Short problem
Copy out the records word for word, from the line containing "Click checkmark beside" through the line containing "Action: tap(108, 99)", with both of those lines included.

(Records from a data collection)
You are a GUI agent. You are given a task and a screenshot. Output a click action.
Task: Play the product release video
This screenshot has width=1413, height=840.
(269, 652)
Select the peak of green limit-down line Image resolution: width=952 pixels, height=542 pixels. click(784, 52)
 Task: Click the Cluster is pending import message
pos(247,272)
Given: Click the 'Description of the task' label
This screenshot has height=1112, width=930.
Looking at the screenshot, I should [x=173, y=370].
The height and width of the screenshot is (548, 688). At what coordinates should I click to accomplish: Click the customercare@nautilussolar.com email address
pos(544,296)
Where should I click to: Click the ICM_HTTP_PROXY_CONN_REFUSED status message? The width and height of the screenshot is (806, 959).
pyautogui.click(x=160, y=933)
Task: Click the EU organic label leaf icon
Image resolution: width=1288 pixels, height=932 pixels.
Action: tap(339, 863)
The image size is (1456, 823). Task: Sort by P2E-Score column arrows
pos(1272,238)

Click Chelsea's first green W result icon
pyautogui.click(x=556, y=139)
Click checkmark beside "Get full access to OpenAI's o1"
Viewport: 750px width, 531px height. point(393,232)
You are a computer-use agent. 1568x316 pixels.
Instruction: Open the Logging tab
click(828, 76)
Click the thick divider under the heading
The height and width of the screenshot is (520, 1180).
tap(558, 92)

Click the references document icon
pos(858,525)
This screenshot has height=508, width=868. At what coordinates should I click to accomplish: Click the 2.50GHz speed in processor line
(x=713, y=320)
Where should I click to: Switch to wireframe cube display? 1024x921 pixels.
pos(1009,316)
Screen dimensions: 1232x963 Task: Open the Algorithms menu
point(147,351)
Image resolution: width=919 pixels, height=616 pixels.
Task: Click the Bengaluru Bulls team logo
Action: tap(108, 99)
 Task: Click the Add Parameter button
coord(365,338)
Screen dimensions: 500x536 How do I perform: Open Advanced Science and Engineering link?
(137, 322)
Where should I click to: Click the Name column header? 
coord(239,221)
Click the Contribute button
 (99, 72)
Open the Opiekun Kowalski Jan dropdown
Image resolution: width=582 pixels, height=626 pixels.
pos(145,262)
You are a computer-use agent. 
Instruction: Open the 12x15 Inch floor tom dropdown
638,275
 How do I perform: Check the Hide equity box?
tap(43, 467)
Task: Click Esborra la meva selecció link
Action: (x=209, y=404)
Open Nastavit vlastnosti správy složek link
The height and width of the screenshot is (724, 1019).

Exercise result
Click checkmark beside "Get full access to OpenAI's o1"
Viewport: 750px width, 531px height. point(393,232)
You are a computer-use agent. 1568x316 pixels.
Instruction: Open the Logging tab
click(828, 76)
Click the thick divider under the heading
The height and width of the screenshot is (520, 1180).
tap(558, 92)

Click the references document icon
pos(858,525)
This screenshot has height=508, width=868. At what coordinates should I click to accomplish: Click the 2.50GHz speed in processor line
(x=713, y=320)
Where should I click to: Switch to wireframe cube display? 1024x921 pixels.
pos(1009,316)
Screen dimensions: 1232x963 Task: Open the Algorithms menu
point(147,351)
Image resolution: width=919 pixels, height=616 pixels.
Task: Click the Bengaluru Bulls team logo
Action: tap(108, 99)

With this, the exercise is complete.